States generally weren’t concerned with the performance of student subgroups either, according to a report by the Government Accountability Office. When the report was released in 2000, only 17 states disaggregated data by gender, racial and ethnic group, income, migrant status, disability and English proficiency.
No Child Left Behind required data collection and standardized testing, but critics point to the law’s unintended consequences. For one, its punitive accountability system, which penalized states if not enough students were hitting proficiency targets in reading and math, is largely blamed for creating a culture of overtesting.
The law also required an increasing number of students to hit those targets every year, which led some states to lower their academic standards. More than 90 percent of students in Tennessee scored proficient in math and reading, but less than 30 percent were proficient based on the National Assessment of Educational Progress, a national test given to students in every state and known as the Nation’s Report Card.
“When we did No Child Left Behind, we didn’t know any better,” says Sandy Kress, who served as senior adviser to President George W. Bush and was key architect of the No Child Left Behind law. “We didn’t even know how to measure growth, but now we do, and it could be way more sophisticated, and give states much more flexibility but hold them accountable for meeting goals.”
The bipartisan bill headed to the White House is the latest iteration of Johnson’s vision.
“Fifty years ago, Congress originally passed [Elementary and Secondary Education Act] to help make that right a reality, and the Every Student Succeeds Act honors the civil rights legacy of that law,” said Rep. Bobby Scott, the Virginia Democrat and ranking member of the House education committee, on the chamber floor last week.

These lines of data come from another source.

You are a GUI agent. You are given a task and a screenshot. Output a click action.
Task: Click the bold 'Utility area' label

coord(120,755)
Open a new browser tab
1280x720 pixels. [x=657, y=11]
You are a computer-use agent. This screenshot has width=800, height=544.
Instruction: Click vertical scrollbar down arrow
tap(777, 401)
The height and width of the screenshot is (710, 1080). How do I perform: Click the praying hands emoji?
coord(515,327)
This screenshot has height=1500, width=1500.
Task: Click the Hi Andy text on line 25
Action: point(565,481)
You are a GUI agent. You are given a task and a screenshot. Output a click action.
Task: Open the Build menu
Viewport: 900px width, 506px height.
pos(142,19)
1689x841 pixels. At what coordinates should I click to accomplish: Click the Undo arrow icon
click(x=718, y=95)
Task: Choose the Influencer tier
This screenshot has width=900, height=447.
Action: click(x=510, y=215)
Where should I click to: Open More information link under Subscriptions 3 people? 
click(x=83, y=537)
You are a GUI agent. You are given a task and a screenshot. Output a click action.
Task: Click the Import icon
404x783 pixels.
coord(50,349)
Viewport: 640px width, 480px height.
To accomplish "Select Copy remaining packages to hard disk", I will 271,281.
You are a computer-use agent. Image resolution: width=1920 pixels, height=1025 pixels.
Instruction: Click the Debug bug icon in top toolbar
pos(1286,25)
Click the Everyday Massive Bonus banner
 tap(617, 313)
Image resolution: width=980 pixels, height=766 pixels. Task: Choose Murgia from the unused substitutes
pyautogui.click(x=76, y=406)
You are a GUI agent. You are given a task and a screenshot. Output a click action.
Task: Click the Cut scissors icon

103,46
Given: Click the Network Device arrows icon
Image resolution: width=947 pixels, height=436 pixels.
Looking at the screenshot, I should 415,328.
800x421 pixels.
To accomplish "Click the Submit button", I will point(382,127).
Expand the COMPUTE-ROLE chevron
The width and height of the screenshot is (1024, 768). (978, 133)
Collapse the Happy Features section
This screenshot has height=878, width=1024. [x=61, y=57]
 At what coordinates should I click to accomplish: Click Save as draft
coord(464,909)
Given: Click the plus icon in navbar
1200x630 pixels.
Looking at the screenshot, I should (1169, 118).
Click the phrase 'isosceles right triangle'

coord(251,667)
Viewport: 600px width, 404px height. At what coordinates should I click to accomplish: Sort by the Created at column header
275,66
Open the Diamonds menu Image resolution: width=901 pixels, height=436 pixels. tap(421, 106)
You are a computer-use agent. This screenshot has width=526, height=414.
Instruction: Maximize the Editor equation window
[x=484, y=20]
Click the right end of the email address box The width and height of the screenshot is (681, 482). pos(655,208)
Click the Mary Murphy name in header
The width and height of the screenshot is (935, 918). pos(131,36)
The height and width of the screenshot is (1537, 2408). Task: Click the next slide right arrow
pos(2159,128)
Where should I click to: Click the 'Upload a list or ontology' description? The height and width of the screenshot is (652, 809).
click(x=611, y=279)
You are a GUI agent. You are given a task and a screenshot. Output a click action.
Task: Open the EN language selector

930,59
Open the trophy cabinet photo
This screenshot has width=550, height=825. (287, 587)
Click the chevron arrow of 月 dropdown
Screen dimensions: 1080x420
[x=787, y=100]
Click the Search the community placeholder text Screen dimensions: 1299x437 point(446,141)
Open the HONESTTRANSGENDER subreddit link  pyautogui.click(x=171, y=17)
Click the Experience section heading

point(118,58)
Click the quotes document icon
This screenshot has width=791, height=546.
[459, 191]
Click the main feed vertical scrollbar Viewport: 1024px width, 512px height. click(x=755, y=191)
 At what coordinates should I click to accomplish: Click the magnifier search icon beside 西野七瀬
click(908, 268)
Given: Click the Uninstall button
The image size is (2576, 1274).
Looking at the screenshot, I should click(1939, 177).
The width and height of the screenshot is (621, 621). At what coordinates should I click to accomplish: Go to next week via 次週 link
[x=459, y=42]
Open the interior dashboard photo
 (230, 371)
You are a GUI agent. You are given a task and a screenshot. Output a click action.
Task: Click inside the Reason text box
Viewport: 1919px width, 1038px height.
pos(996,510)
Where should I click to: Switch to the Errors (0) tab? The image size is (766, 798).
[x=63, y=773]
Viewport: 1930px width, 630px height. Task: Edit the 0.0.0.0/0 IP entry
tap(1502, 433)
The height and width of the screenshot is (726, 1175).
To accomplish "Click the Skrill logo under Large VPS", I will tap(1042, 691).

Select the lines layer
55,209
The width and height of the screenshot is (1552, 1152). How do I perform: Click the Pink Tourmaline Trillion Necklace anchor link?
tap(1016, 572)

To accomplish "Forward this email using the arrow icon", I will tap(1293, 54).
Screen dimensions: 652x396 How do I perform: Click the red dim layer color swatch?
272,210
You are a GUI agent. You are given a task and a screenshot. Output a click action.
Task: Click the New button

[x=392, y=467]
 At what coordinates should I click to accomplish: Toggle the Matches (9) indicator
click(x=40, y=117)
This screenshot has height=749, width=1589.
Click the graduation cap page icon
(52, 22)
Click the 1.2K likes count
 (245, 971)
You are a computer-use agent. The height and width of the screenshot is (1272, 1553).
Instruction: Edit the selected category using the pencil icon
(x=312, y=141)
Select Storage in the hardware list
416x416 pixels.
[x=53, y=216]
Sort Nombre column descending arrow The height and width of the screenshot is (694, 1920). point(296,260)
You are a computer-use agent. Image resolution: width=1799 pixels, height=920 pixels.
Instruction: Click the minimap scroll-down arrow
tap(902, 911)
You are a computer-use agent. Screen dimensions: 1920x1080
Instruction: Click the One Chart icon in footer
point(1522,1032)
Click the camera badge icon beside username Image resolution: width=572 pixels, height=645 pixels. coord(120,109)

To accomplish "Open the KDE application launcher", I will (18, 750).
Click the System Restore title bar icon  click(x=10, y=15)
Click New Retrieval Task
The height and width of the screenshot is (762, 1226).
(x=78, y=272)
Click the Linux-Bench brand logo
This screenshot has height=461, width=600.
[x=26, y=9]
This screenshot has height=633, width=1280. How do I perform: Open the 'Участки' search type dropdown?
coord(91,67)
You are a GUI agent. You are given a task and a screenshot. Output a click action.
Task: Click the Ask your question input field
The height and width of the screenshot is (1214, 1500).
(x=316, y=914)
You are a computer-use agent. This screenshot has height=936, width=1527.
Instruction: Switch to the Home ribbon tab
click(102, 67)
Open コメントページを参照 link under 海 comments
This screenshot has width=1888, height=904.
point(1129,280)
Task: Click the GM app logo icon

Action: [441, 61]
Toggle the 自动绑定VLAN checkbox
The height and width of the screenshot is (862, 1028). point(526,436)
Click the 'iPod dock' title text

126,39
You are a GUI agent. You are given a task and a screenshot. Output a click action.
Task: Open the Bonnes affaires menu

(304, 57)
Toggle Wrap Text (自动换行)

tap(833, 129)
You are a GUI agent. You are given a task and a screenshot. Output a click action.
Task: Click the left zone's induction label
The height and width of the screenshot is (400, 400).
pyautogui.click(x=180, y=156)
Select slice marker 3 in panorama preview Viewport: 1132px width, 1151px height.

Some see a new era in education, with a greater role for the new state advocacy organizations, like Washington-based nonprofit 50CAN. Such organizations, which have sprouted across the country over the past few years, could act as accountability watchdogs at the local level, says Chad Aldeman, associate partner at Bellwether Education Partners, an education consulting firm in Washington.
“They will fight for stronger accountability,” he says. “But I don’t know if they’ll win, and that’s what worries me.”
Even if states are successful in electing or appointing education chiefs who have ambitious plans for closing achievement gaps and turning around failing schools, the political environment at the state level presents a challenge all its own, says Aldeman.
“While I appreciate what individuals are saying, I don’t expect the system will let them stay and execute all of their plans,” Aldeman says. “There is such churn at the states level in the people and plans that it’s hard to believe any promises people make.”
Kress, for his part, believes that four or five years from now the pendulum will swing back toward a meatier role for the federal government.
“I think there will be a recognition a few years out that this was a mistake,” he says. “It may have felt good, it may have been a natural response to an unfulfilled No Child Left Behind and a response to [the Obama administration’s use of executive authority]. But I think people will say we should have stayed the course instead of throwing our hands up.”